_GOAL OF THE EXERCISE:_ Copy the data precisely, keeping every character.

_MATERIALS PROVIDED:_

=== Section Start ===

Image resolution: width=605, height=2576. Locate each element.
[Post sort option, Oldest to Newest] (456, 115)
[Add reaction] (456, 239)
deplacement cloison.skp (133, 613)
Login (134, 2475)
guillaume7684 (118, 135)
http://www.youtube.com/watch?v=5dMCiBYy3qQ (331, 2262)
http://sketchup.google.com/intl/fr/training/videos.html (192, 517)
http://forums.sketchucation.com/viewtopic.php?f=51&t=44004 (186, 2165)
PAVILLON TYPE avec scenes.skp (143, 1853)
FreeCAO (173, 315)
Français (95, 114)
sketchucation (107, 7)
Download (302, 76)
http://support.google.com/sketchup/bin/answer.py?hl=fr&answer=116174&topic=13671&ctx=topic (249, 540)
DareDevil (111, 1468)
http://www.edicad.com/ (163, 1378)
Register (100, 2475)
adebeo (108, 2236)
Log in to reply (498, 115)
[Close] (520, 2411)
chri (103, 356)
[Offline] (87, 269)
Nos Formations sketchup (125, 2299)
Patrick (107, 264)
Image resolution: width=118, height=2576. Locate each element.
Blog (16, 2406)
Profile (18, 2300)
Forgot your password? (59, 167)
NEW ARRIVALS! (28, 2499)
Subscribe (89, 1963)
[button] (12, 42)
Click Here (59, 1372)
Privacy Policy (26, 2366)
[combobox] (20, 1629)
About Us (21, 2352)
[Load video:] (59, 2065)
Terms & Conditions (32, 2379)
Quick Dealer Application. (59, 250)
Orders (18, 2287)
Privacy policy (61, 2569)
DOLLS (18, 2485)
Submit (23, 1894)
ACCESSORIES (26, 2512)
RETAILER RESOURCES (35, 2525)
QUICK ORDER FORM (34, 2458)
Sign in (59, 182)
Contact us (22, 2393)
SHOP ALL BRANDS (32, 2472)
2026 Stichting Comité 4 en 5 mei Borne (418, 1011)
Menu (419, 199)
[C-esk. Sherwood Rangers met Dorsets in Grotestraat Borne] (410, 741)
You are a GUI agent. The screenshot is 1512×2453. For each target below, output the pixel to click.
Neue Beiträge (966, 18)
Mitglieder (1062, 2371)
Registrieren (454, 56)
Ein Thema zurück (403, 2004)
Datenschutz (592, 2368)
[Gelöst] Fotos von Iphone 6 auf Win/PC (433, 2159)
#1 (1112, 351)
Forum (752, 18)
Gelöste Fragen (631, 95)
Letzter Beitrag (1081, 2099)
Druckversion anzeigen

=== Section End ===

_ANSWER TO THIS EXERCISE:_
Image resolution: width=605, height=2576. Locate each element.
[Post sort option, Oldest to Newest] (456, 115)
[Add reaction] (456, 239)
deplacement cloison.skp (133, 613)
Login (134, 2475)
guillaume7684 (118, 135)
http://www.youtube.com/watch?v=5dMCiBYy3qQ (331, 2262)
http://sketchup.google.com/intl/fr/training/videos.html (192, 517)
http://forums.sketchucation.com/viewtopic.php?f=51&t=44004 (186, 2165)
PAVILLON TYPE avec scenes.skp (143, 1853)
FreeCAO (173, 315)
Français (95, 114)
sketchucation (107, 7)
Download (302, 76)
http://support.google.com/sketchup/bin/answer.py?hl=fr&answer=116174&topic=13671&ctx=topic (249, 540)
DareDevil (111, 1468)
http://www.edicad.com/ (163, 1378)
Register (100, 2475)
adebeo (108, 2236)
Log in to reply (498, 115)
[Close] (520, 2411)
chri (103, 356)
[Offline] (87, 269)
Nos Formations sketchup (125, 2299)
Patrick (107, 264)
Image resolution: width=118, height=2576. Locate each element.
Blog (16, 2406)
Profile (18, 2300)
Forgot your password? (59, 167)
NEW ARRIVALS! (28, 2499)
Subscribe (89, 1963)
[button] (12, 42)
Click Here (59, 1372)
Privacy Policy (26, 2366)
[combobox] (20, 1629)
About Us (21, 2352)
[Load video:] (59, 2065)
Terms & Conditions (32, 2379)
Quick Dealer Application. (59, 250)
Orders (18, 2287)
Privacy policy (61, 2569)
DOLLS (18, 2485)
Submit (23, 1894)
ACCESSORIES (26, 2512)
RETAILER RESOURCES (35, 2525)
QUICK ORDER FORM (34, 2458)
Sign in (59, 182)
Contact us (22, 2393)
SHOP ALL BRANDS (32, 2472)
2026 Stichting Comité 4 en 5 mei Borne (418, 1011)
Menu (419, 199)
[C-esk. Sherwood Rangers met Dorsets in Grotestraat Borne] (410, 741)
You are a GUI agent. The screenshot is 1512×2453. For each target below, output the pixel to click.
Neue Beiträge (966, 18)
Mitglieder (1062, 2371)
Registrieren (454, 56)
Ein Thema zurück (403, 2004)
Datenschutz (592, 2368)
[Gelöst] Fotos von Iphone 6 auf Win/PC (433, 2159)
#1 (1112, 351)
Forum (752, 18)
Gelöste Fragen (631, 95)
Letzter Beitrag (1081, 2099)
Druckversion anzeigen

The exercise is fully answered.